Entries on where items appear
● ● ● ●
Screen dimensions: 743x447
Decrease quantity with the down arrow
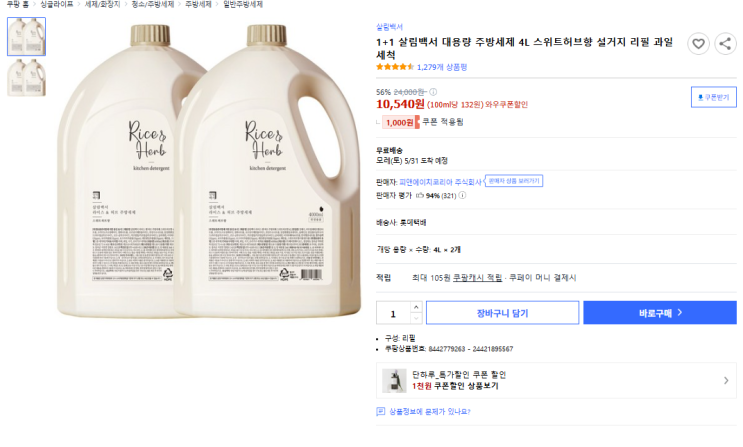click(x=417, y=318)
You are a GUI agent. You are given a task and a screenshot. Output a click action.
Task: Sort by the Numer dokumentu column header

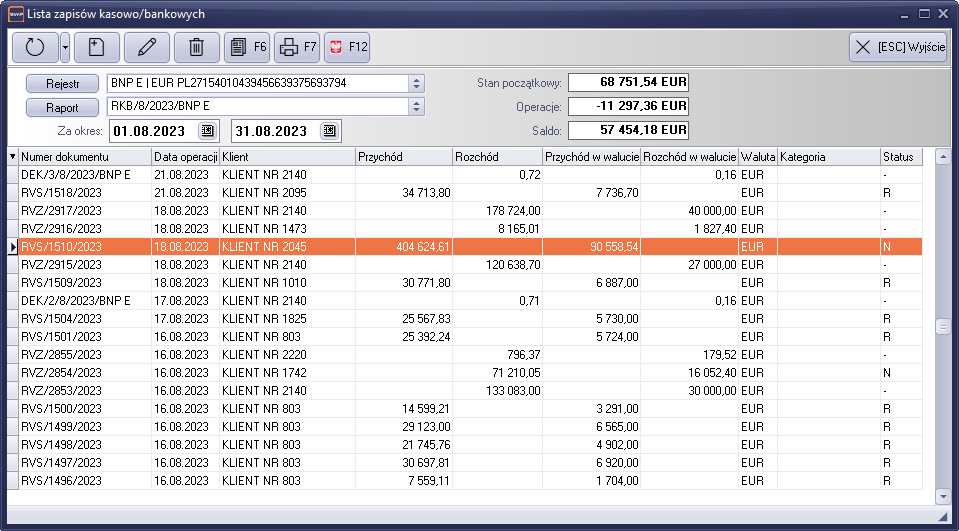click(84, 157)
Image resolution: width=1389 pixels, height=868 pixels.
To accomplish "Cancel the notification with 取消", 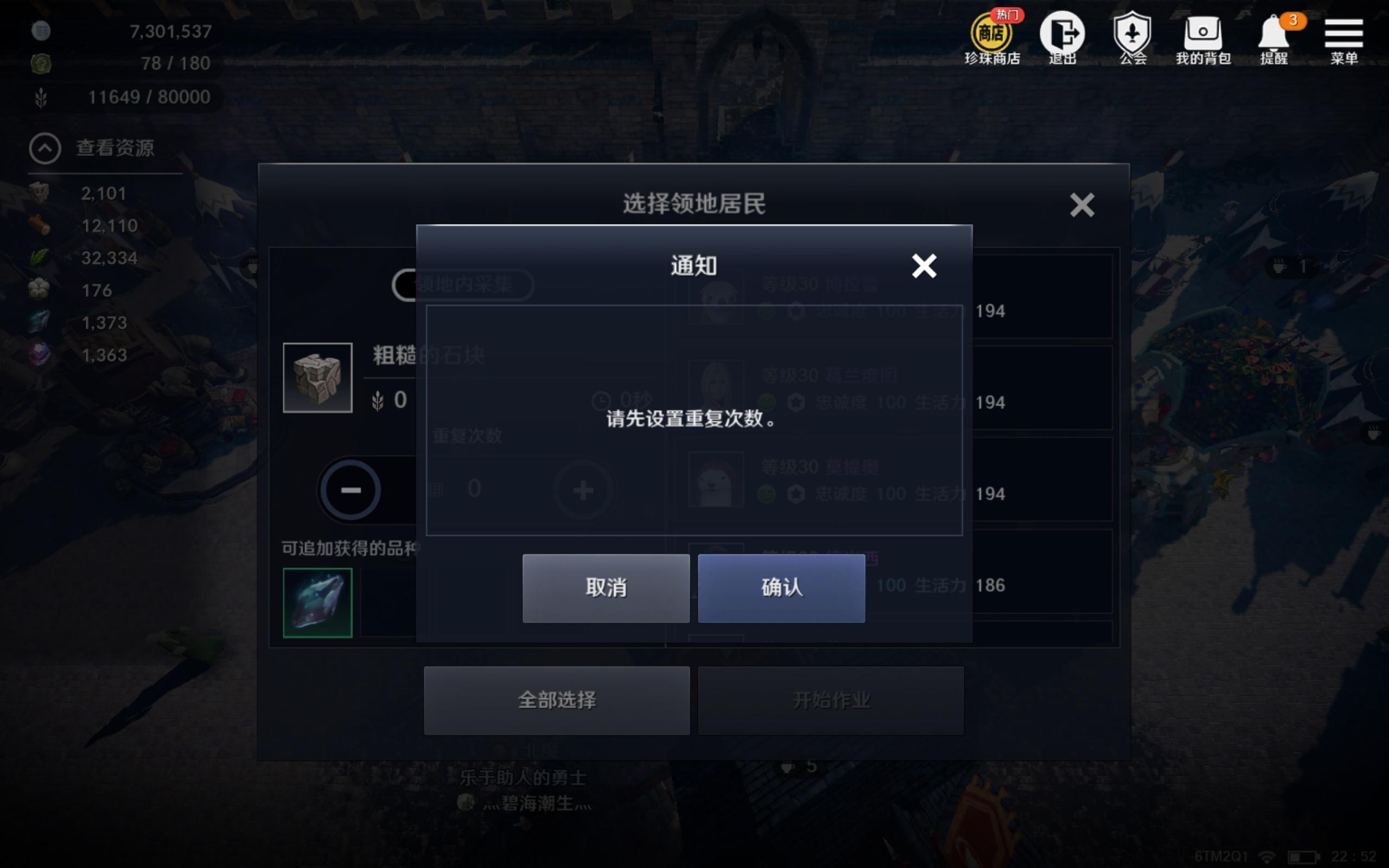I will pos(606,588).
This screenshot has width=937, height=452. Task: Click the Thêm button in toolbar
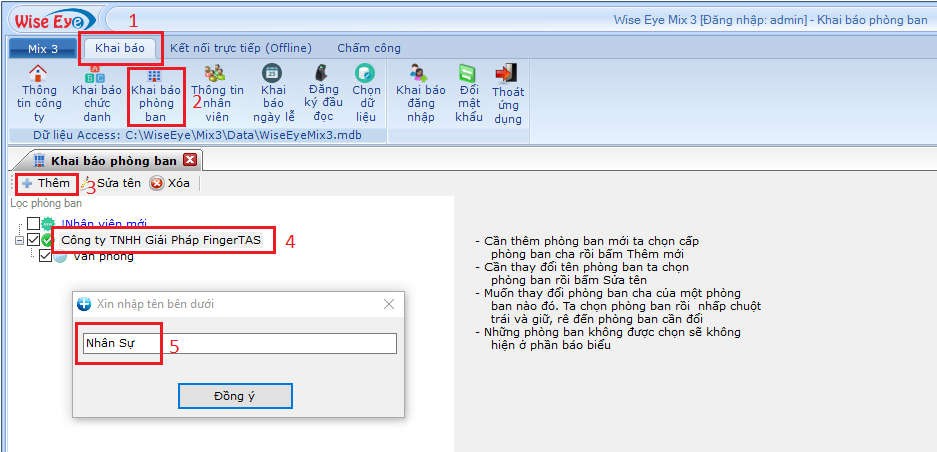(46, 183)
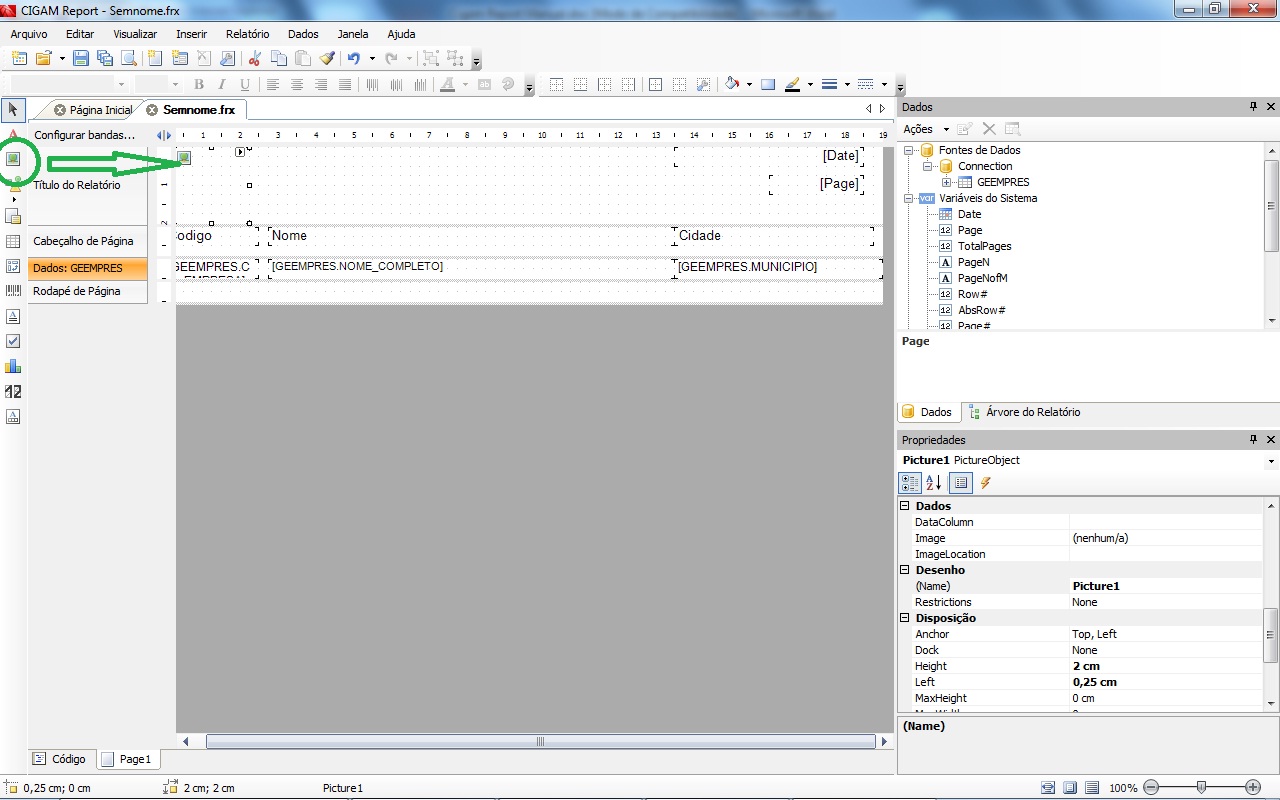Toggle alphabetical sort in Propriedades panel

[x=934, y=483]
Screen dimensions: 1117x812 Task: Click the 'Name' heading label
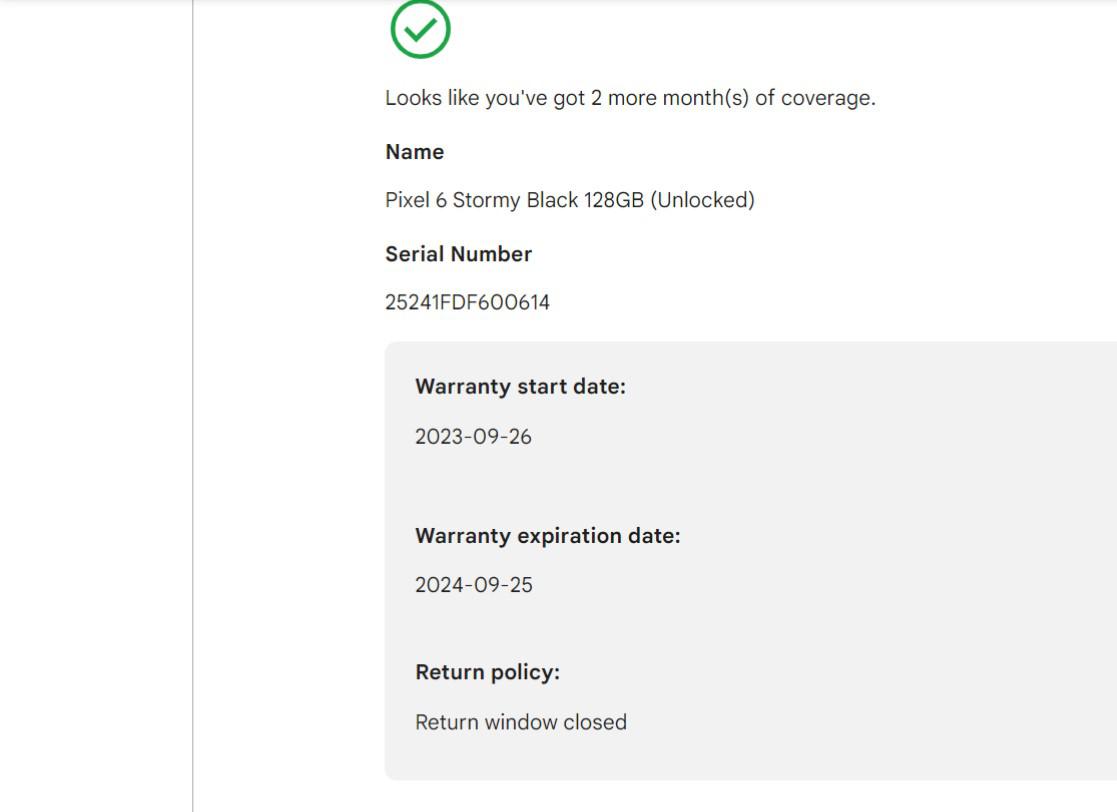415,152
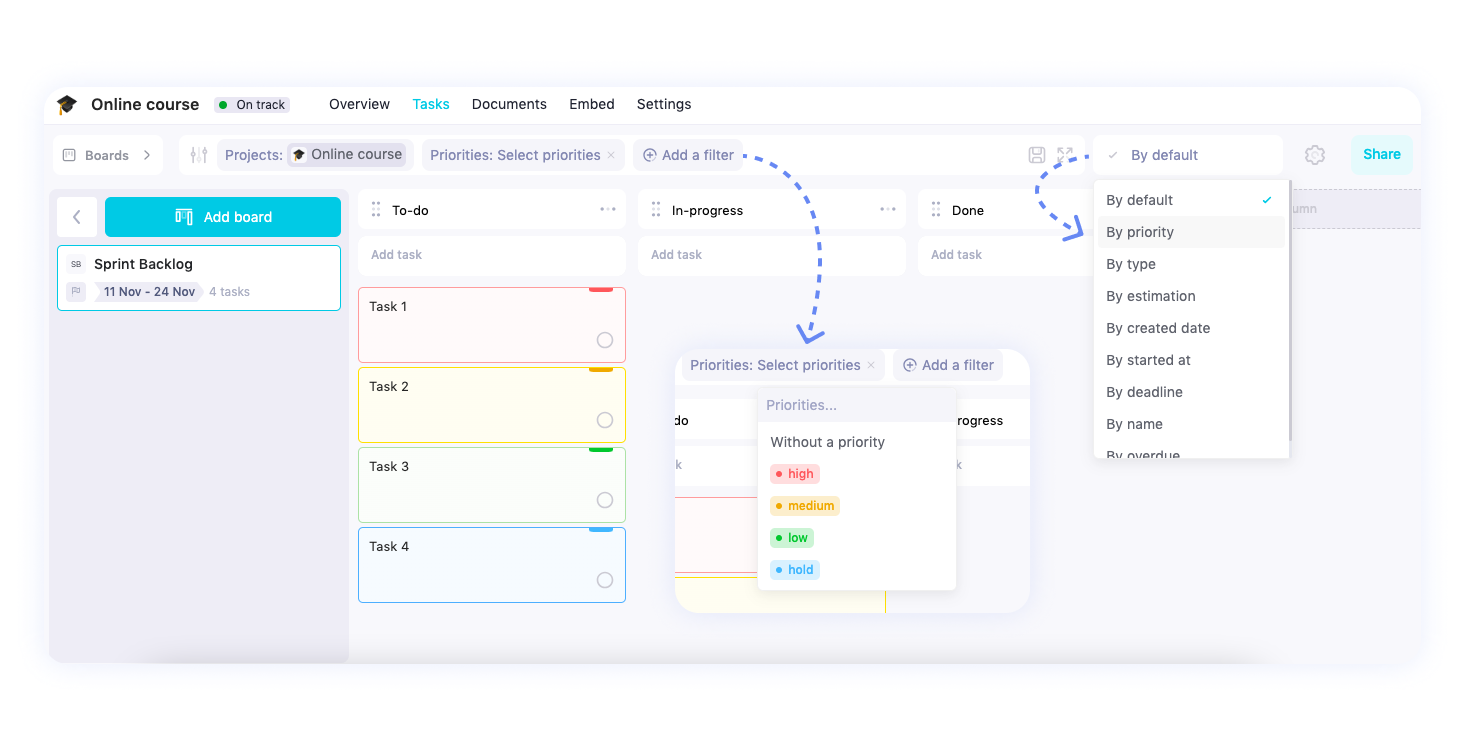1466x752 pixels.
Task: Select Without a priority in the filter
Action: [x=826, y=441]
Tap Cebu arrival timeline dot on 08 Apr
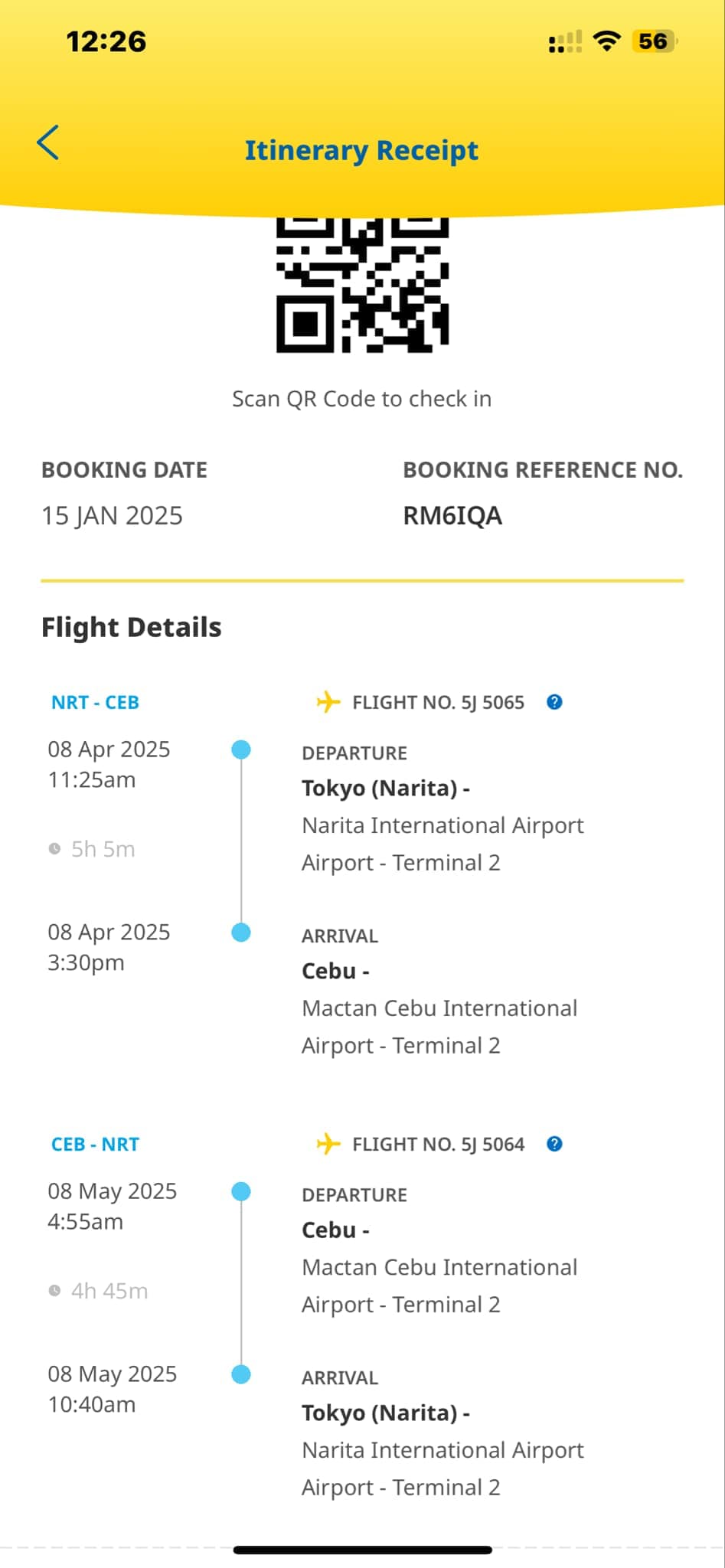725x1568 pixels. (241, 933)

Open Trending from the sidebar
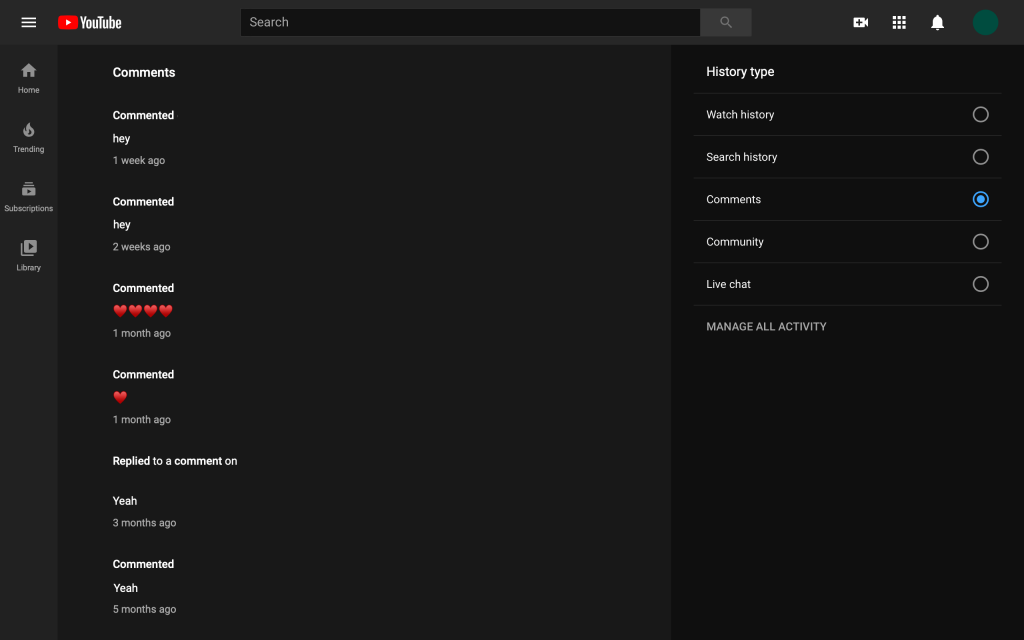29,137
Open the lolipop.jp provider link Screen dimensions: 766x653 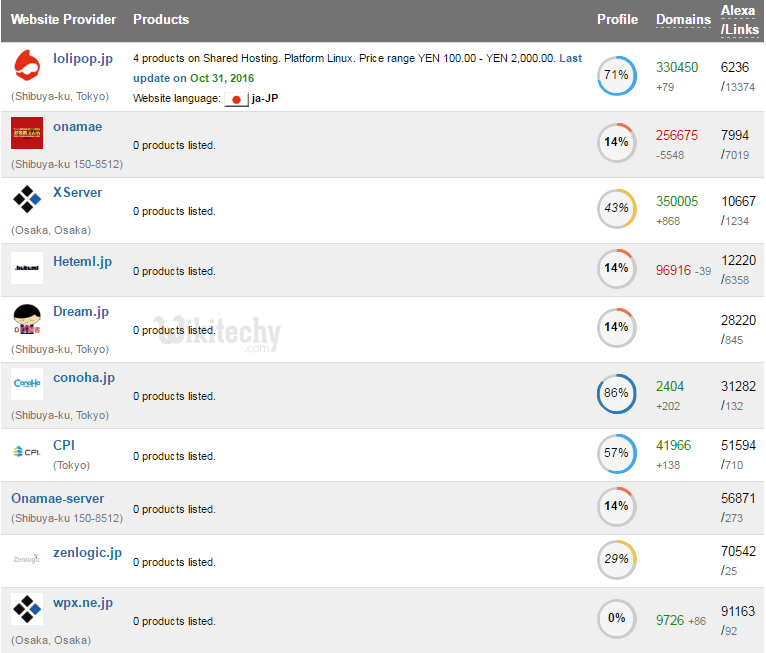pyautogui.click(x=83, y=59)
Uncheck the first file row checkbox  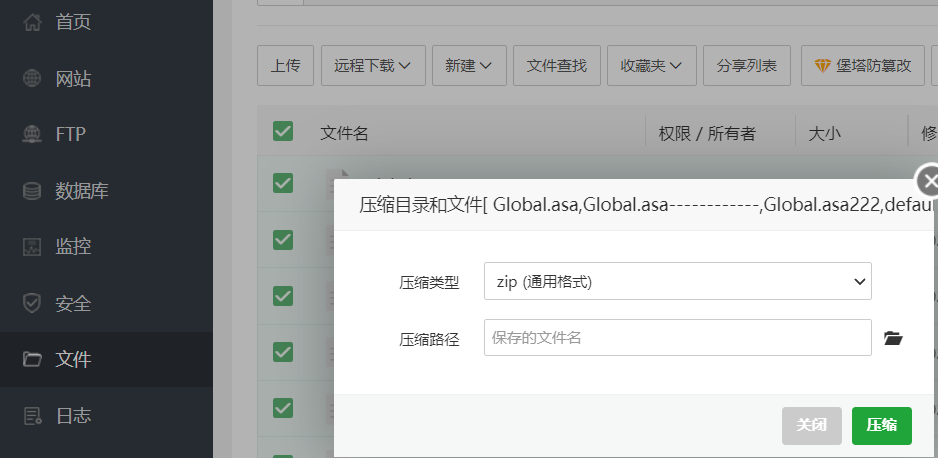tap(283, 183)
● ● ● ●
What is asked »
Replace "column header" with "column heading" in the part of the listing that runs from its start through the line containing "click(84, 157)", and give only those lines without the pictures.

Result for this task »
Screen dimensions: 743x447
Decrease quantity with the down arrow
click(x=417, y=318)
You are a GUI agent. You are given a task and a screenshot. Output a click action.
Task: Sort by the Numer dokumentu column heading

click(84, 157)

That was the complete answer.